* _TASK SET_
a) In the essay on writing practice, about how many words does the writer say they wrote in the two weeks after seeing Look Back?
b) Copy the essay on writing practice from "Goal-chasing is an" to "it in sight.", replacing "defeat" with "loss".

* _EXCERPT TO READ_
The blank canvas is my field. I leave muddied, grass-stained words across the page. I boast about knowing the keyboard underneath my fingertips the way an athlete knows the dirt under their cleats. I say this because I clock into practice everyday, even if not everyday is good.


Goal-chasing is an ego-driven sport, because statistically not everyone can be a winner. I spend my time imagining victory as my tongue memorises the taste of defeat. I imagine hearing deafening cheers from bathroom stalls. Each day the goalpost moves a little further. I do whatever it takes to keep it in sight.


I root for the losers in fiction, because I know what it's like to be one. I find the romance in stubborn, gritted teeth and aching, bleeding hearts. I brag about consistency, because a loser finds pride where they can. When you have nothing but weakness, you become resourceful.


I think when I finally do win, I won't know what to do with it. My scraped knees don't feel like they belong on the podium, my calloused hands don't feel like they deserve to grasp at metal. I think victory feels empty when you're basking in the praise of people who never saw your suffering.


I think when I finally do win, there's only one thing I'll do.


I'll grab the goalpost with my own two hands and begin pushing.

 
 

Every morning, I wake up and stare at my bedroom wall, where two things that couldn't be more different stare back at me. On my left is the most majestic portrait of Astarion from Baldur's Gate 3 that a few friends gifted me for my birthday last year. On my right is a poster from the fan screening of Tatsuki Fujimoto's Look Back. And two thoughts flit through my head at once.


One, that there is no sweeter relief than being loved to the point of understanding. Two, that you cannot separate the pursuit of quality from the far more difficult and largely thankless pursuit of quantity.


I have written almost 50K words in the two weeks since I stepped out of the theatre for Look Back. Maybe even more, if you count the words lost in my backspace button and Google Docs history. Not all of these words were good, most of them were mediocre. I have enough of a writer's ego to say that none of it was bad. But all of it was practice.


Creativity has taken on a different form for me lately. I used to sit and wait for the proverbial lightning bolt of inspiration to strike, prick up my ears for the swell of ethereal music as Apollo descended from the heavens to plant a big, fat kiss on my shining forehead. These days I feel more like Hephaestus, hammering away at my forge creating weapons that may never get used.


There is nothing glamorous about the process of creation. And so we make art that romanticises making art so that we can remind ourselves why we continue to torture ourselves. I wonder if that's what went through Fujimoto's mind when he wrote Look Back, or whether that interpretation only exists in my mind as a viewer. Either way, my brain must be some kinds of messed up to see the stacks of sketchbooks lining the hallway to Kyomoto's room and think "I should really get back into writing" instead of "mayday, mayday! abort, abort!"


There is something inherently self-sacrificing about making art, or at least that's what I believe. If you're not sacrificing your body to sleepless nights (because you're a fully functioning human being with boundaries, congratulations to you), then you're sacrificing your soul, your wit, your memories; all to breathe life into pages, make blood flow through the veins of sentences that people may not even read.

* _RAW DATA_
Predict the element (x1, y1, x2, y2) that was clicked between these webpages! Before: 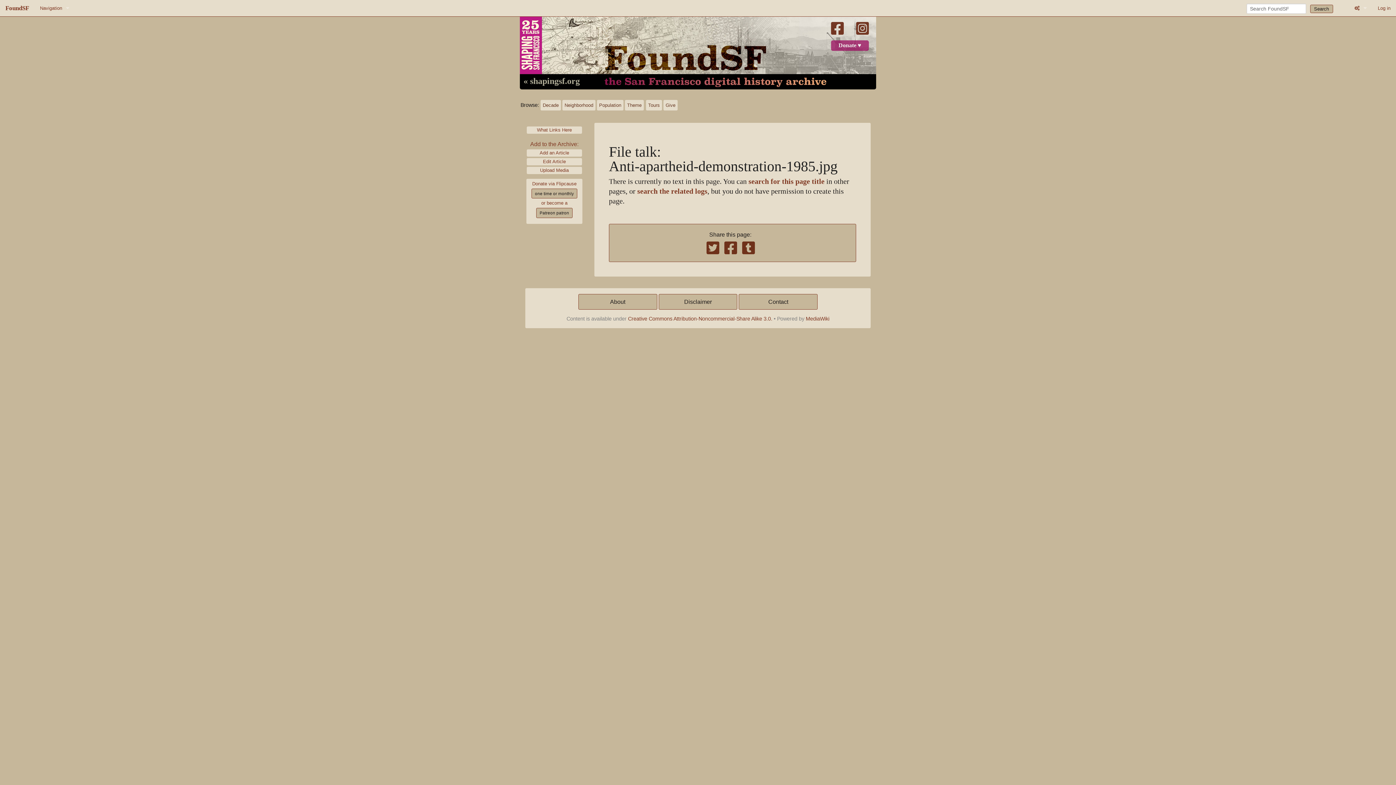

* _RESPONSES IN ORDER_
a) Almost 50K words.

b)
Goal-chasing is an ego-driven sport, because statistically not everyone can be a winner. I spend my time imagining victory as my tongue memorises the taste of loss. I imagine hearing deafening cheers from bathroom stalls. Each day the goalpost moves a little further. I do whatever it takes to keep it in sight.